**YOUR GOAL:**
Retype the lines from the one containing "How do I perform: Click" through the last line of the entries below, exactly and in full, omitting every image.

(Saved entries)
+ + + +

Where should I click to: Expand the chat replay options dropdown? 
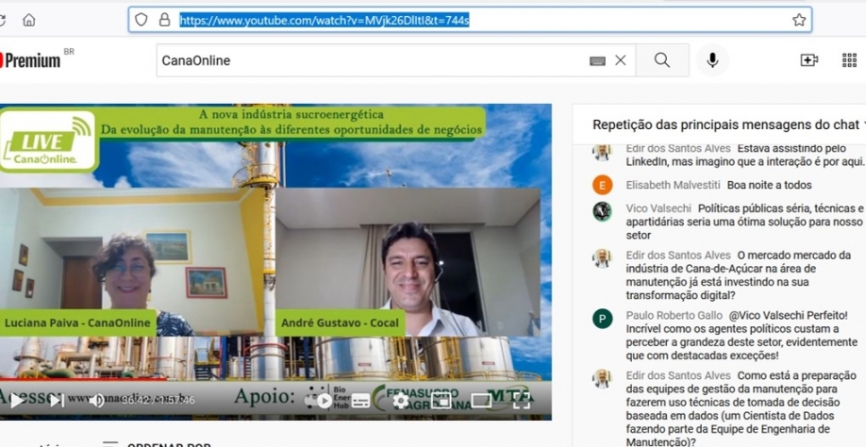click(x=861, y=124)
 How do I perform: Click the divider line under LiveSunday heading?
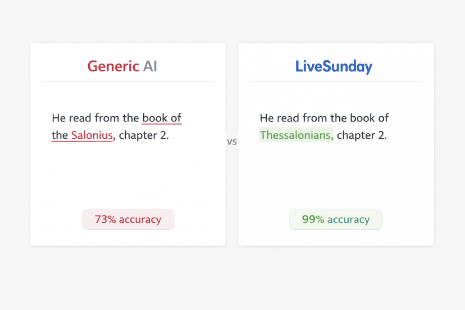coord(336,81)
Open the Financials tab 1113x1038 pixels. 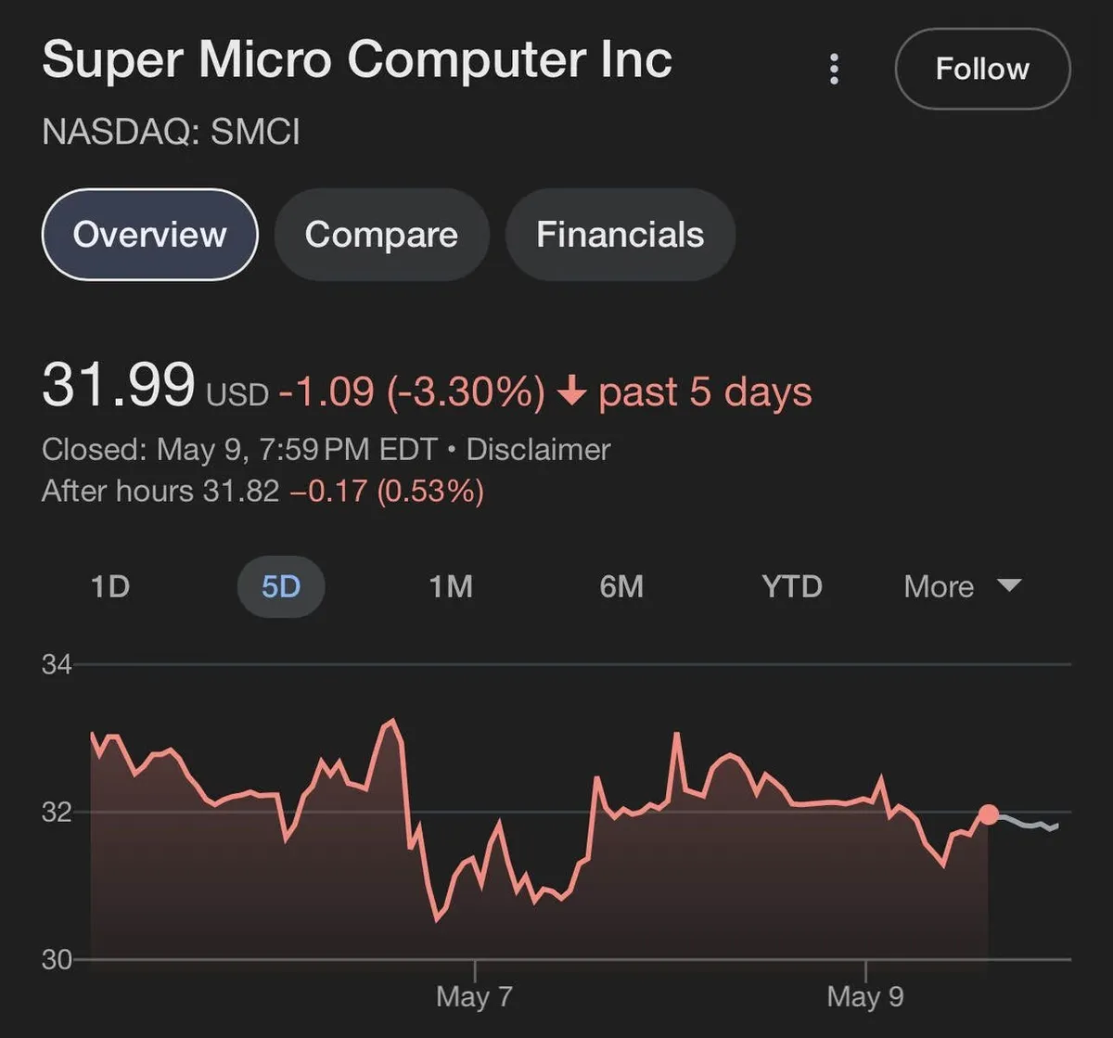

+ + + +

**WRITTEN SOLUTION:**
 How do I perform: Click the divider line under LiveSunday heading?
coord(336,81)
Open the Financials tab 1113x1038 pixels. 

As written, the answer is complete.